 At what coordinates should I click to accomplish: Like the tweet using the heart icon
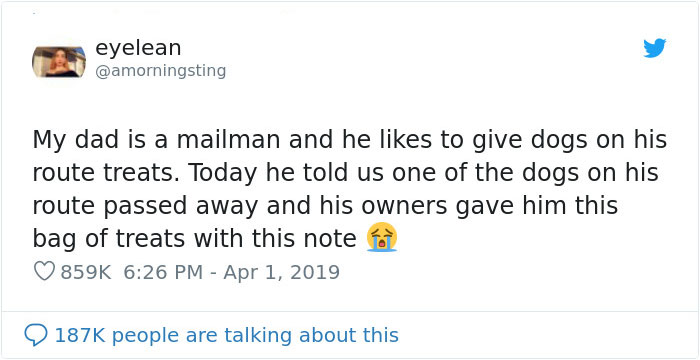(44, 272)
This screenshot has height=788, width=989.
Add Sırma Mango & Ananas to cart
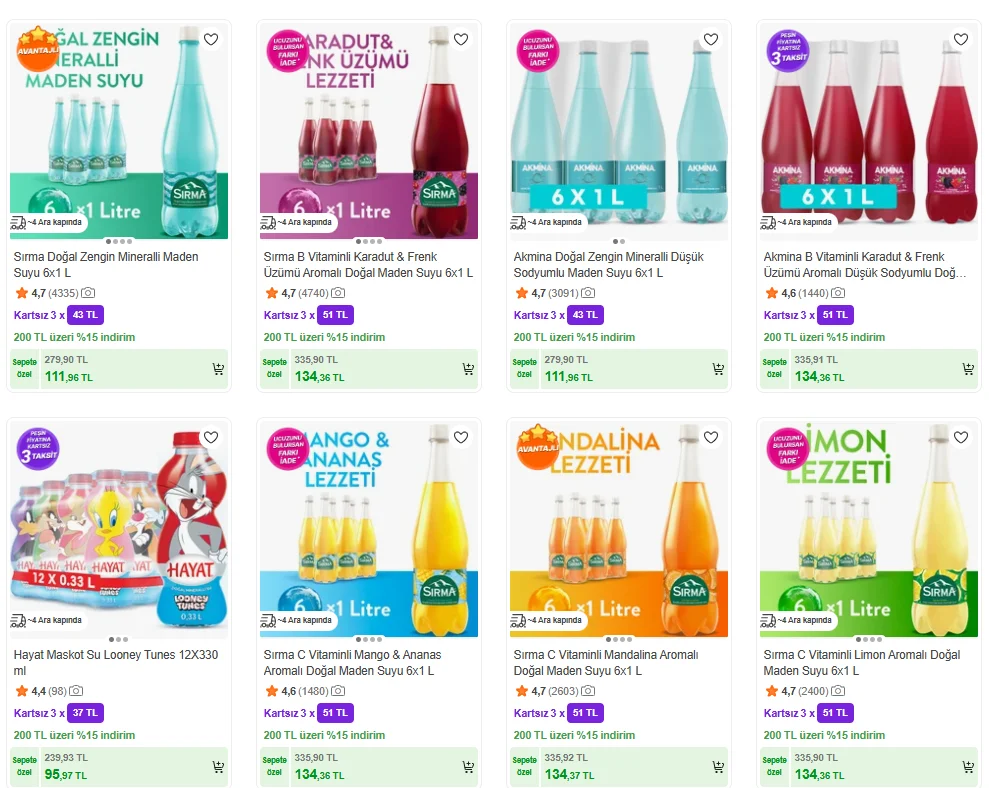pyautogui.click(x=468, y=767)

--

- _Work item_:
From the records given above, reproduce all text exactly and exclude each picture.

- _The completed task_:
 At what coordinates should I click to accomplish: Like the tweet using the heart icon
(44, 272)
This screenshot has height=788, width=989.
Add Sırma Mango & Ananas to cart
pyautogui.click(x=468, y=767)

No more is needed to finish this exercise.